A method that allows to further narrow the energy distribution of the produced neutrinos is the usage of the so-called off-axis beam. The accelerator neutrino beam is a wide beam that has no clear boundaries, because the neutrinos in it do not move in parallel, but have a certain angular distribution. However, the farther from the axis (centre) of the beam, the smaller is the number of neutrinos, but also the distribution of energy changes. The energy spectrum becomes narrower and its maximum shifts towards lower energies. The off-axis angle, and thus the neutrino energy spectrum, can be optimised to maximize neutrino oscillation probability or to select the energy range in which the desired type of neutrino interaction is dominant.

The first experiment in which the off-axis neutrino beam was used was the T2K experiment

=== Monitored and tagged neutrino beams ===

A high level of control of neutrinos at the source can be achieved by monitoring the production of charged leptons (positrons, muons) in the decay tunnel of the neutrino beam. Facilities that employ this method are called monitored neutrino beams. If the lepton rate is sufficiently small, modern particle detectors can time-tag the charged lepton produced in the decay tunnel and associate this lepton to the neutrino observed in the neutrino detector. This idea, which dates back to the 1960s, has been developed in the framework of the tagged neutrino beam concept but it has not been demonstrated, yet. Monitored neutrino beams produce neutrinos in a narrow energy range and, therefore, can employ the off-axis technique to predict the neutrino energy by measuring the interaction vertex, that is the distance of the neutrino interaction from the nominal beam axis.
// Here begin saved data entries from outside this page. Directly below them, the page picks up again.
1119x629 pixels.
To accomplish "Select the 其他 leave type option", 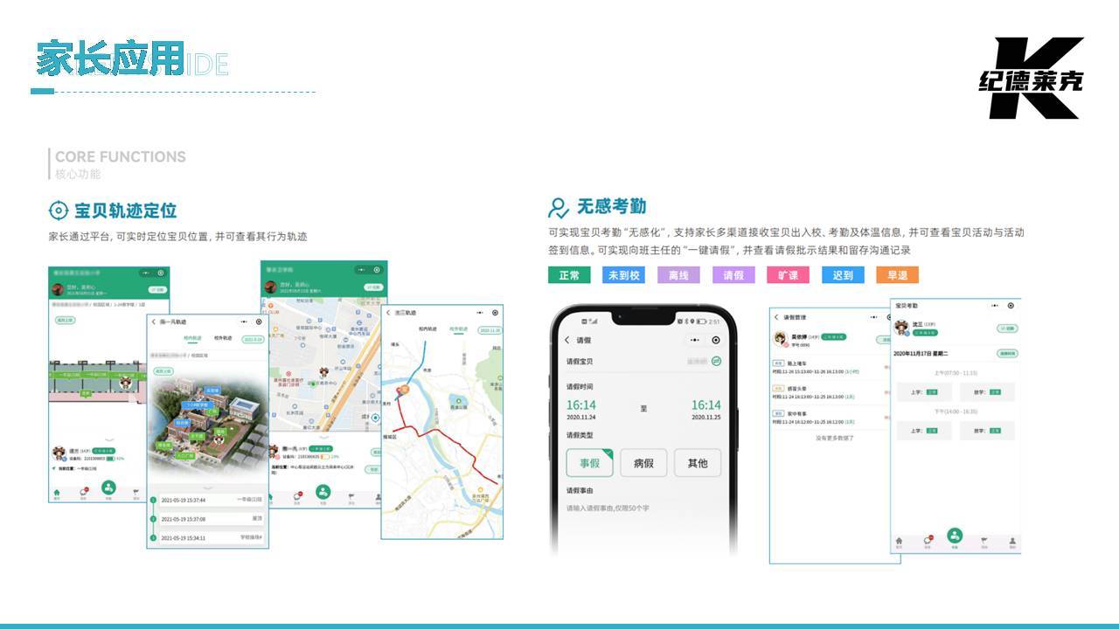I will tap(699, 462).
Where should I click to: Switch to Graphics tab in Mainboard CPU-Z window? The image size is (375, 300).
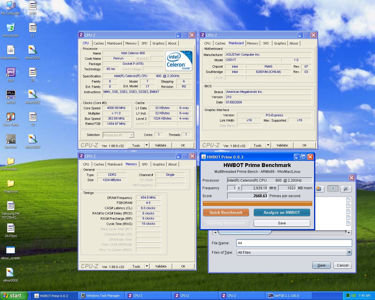[280, 43]
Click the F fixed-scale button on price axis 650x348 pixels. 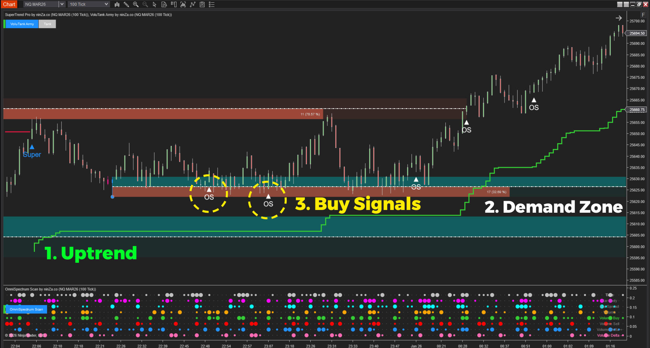(643, 15)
An energy resolution in the 10-20% range has been demonstrated in 2021 by the ENUBET Collaboration.

== Neutrino beams in physics experiments ==

Below is the list of muon (anti)neutrino beams used in past or current physics experiments:
- CERN Neutrinos to Gran Sasso (CNGS) beam produced by Super Proton Synchrotron at CERN used in OPERA and ICARUS experiments.
- Booster Neutrino Beam (BNB) produced by the Booster synchrotron at Fermilab used in SciBooNE, MiniBooNE and MicroBooNE experiments.
- Neutrinos at the Main Injector (NuMI) beam produced by the Main Injector synchrotron at Fermilab used in MINOS, MINERνA and NOνA experiments.
- K2K neutrino beam produced by a 12 GeV proton synchrotron at KEK in Tsukuba used in K2K experiment.
- T2K neutrino beam produced by the Main Ring synchrotron at J-PARC in Tokai used in T2K experiment.